### PROBLEM TO WORK ON
If a line of the data below holds the word "link", list it.

### DATA EXCERPTS
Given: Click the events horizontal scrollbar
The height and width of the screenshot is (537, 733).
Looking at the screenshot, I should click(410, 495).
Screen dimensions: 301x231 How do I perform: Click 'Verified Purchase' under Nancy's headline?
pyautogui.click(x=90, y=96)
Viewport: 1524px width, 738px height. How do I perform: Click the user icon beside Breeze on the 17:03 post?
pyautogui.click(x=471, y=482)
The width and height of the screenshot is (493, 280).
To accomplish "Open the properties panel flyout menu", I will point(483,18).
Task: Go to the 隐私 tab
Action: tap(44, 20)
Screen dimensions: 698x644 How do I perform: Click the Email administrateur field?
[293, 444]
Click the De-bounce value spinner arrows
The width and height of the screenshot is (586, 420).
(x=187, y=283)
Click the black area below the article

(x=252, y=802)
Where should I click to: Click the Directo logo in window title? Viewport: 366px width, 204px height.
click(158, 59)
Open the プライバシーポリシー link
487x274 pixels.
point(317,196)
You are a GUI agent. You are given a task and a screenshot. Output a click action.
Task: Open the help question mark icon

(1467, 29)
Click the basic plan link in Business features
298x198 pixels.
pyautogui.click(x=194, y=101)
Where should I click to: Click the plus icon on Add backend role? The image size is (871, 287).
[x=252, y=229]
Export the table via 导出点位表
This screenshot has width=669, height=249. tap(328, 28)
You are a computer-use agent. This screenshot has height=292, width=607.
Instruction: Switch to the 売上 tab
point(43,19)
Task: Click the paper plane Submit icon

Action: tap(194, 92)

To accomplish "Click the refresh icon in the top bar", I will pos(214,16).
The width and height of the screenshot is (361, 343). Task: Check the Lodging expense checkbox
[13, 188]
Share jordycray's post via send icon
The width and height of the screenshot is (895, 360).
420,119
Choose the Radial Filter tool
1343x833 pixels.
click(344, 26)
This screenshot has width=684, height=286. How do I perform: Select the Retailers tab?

### EXPECTED OUTPUT
Open the プライバシーポリシー link
Click the basic plan link in Business features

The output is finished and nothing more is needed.